Well might Mr. Heron say, in a paper read before the Irish Statistical Society, in May, 1864: “Under the present laws, no Irish peasant able to read and write ought to remain in Ireland. If Ireland were an independent country, in the present state of things there would be a bloody insurrection in every county, and the peasantry would ultimately obtain the property in land, as they have obtained it in Switzerland and in France.” That the Irish people will eventually become the masters of the Irish property, from which every effort has been made to dispossess them, by fair means and by foul, since the Norman invasion of Ireland, I have not the slightest doubt. The only doubt is whether the matter will be settled by the law or by the sword. But I have hope that the settlement will be peaceful, when I find English members of Parliament treating thus of the subject, and ministers declaring, at least when they are out of office, that something should be done for Ireland.
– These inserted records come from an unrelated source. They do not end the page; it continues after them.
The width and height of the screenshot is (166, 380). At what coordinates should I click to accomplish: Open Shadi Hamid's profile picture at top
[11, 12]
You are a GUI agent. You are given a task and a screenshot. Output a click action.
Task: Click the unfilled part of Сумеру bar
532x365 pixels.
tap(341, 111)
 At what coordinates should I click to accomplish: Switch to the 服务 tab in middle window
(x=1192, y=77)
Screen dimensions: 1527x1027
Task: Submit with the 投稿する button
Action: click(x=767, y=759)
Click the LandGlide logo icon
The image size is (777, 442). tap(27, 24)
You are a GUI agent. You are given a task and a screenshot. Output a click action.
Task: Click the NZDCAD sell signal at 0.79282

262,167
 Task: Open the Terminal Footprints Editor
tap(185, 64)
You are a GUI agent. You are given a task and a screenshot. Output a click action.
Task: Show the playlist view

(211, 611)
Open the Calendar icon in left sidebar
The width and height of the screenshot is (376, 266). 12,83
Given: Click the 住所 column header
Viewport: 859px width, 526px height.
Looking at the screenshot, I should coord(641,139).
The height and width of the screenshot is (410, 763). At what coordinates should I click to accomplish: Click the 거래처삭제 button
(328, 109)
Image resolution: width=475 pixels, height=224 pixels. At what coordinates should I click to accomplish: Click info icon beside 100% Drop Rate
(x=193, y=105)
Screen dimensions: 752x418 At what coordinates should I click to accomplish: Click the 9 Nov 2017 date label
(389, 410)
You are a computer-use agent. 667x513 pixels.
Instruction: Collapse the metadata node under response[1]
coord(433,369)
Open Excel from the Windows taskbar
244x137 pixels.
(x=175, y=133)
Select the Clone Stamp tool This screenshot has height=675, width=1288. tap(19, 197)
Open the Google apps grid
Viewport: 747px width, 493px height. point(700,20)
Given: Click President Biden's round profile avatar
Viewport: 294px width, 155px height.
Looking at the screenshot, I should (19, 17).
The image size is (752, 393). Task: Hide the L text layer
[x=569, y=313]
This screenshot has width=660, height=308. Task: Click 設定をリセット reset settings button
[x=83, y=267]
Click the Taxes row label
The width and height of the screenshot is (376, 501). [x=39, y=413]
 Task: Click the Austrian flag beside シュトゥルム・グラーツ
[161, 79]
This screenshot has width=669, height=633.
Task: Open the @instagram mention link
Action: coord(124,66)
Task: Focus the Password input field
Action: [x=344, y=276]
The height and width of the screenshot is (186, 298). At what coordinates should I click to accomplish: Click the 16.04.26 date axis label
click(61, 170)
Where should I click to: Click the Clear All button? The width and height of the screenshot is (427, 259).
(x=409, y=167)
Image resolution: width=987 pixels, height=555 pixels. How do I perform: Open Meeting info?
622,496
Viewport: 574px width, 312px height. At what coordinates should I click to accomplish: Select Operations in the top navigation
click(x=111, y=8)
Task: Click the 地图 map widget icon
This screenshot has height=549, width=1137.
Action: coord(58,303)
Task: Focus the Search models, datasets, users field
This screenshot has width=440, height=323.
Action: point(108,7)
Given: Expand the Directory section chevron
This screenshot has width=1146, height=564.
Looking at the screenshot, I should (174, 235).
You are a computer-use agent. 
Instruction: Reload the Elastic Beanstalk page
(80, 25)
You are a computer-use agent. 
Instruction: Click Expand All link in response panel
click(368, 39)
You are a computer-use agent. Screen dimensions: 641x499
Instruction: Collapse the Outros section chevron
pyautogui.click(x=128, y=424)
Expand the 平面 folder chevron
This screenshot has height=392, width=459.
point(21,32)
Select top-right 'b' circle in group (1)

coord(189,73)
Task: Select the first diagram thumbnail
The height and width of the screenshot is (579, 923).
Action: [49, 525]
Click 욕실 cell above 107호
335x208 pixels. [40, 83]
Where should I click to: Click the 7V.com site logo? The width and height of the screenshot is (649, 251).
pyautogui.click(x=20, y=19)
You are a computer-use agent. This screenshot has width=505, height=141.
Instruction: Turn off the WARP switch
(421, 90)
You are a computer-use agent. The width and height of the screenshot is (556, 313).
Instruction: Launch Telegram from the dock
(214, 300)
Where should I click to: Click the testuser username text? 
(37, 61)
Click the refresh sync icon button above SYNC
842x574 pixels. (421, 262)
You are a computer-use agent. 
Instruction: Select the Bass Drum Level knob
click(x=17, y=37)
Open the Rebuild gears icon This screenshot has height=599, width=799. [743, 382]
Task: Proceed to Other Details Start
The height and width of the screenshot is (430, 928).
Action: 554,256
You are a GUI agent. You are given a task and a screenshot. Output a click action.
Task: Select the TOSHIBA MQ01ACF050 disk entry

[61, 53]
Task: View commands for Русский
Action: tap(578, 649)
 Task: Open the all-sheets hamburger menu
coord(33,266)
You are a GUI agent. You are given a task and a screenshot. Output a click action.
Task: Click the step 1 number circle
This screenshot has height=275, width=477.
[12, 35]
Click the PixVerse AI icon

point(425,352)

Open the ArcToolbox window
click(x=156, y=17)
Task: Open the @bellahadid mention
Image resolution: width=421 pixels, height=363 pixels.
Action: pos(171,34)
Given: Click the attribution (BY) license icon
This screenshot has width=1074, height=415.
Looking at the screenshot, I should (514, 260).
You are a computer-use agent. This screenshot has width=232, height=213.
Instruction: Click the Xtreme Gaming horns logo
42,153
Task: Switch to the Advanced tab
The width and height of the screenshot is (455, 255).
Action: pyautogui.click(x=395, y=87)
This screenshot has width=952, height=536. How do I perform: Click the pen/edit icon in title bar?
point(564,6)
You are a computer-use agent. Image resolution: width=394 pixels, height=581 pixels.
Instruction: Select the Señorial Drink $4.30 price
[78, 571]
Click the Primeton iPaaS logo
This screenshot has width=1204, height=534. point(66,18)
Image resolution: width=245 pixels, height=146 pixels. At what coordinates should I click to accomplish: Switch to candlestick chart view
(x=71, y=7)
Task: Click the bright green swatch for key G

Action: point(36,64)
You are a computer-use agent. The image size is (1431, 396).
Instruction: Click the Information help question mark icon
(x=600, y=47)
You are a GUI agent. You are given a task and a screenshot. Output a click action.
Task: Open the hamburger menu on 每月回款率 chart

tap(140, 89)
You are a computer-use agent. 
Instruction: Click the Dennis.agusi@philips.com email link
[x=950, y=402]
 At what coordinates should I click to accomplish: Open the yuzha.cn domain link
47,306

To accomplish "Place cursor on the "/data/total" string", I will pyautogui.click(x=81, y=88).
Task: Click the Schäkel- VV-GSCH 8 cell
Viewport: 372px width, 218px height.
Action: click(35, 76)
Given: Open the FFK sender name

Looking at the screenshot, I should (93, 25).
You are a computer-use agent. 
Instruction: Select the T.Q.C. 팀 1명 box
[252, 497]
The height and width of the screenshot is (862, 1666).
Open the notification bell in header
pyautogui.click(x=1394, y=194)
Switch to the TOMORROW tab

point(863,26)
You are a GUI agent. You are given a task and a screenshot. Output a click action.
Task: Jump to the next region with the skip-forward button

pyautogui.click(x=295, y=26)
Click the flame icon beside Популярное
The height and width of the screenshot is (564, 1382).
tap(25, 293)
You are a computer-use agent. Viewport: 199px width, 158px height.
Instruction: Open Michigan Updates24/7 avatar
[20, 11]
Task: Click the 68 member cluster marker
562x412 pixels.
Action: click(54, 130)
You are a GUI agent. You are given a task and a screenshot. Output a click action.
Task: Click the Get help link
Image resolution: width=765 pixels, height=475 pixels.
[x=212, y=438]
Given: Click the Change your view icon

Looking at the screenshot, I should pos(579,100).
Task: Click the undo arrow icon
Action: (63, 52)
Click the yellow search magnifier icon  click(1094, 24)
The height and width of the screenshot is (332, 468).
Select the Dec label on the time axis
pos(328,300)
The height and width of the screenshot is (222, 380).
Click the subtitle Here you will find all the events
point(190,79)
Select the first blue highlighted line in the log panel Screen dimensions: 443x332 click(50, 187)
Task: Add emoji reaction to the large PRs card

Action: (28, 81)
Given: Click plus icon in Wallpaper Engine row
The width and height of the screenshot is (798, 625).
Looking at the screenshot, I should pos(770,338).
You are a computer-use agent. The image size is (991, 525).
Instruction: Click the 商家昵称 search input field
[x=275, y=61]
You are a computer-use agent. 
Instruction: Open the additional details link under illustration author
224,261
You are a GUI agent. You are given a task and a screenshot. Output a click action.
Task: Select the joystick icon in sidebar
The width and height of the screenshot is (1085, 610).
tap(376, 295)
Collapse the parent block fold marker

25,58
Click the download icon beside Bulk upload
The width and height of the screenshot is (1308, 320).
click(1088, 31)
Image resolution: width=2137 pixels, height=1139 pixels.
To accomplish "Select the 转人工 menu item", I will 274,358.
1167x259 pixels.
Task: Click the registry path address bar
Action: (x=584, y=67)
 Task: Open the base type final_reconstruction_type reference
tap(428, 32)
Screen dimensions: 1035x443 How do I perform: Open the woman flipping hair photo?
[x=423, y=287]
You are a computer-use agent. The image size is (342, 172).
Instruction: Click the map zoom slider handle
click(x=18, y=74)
Mr. Stuart Mill writes: “The land of Ireland, the land of every country, belongs to the people of that country. The individuals called landowners have no right, in morality or justice, to anything but the rent, or compensation for its saleable value. When the inhabitants of a country quit the country en masse, because the Government will not make it a place fit for them to live in, the Government is judged and condemned, It is the duty of Parliament to reform the landed tenure of Ireland.”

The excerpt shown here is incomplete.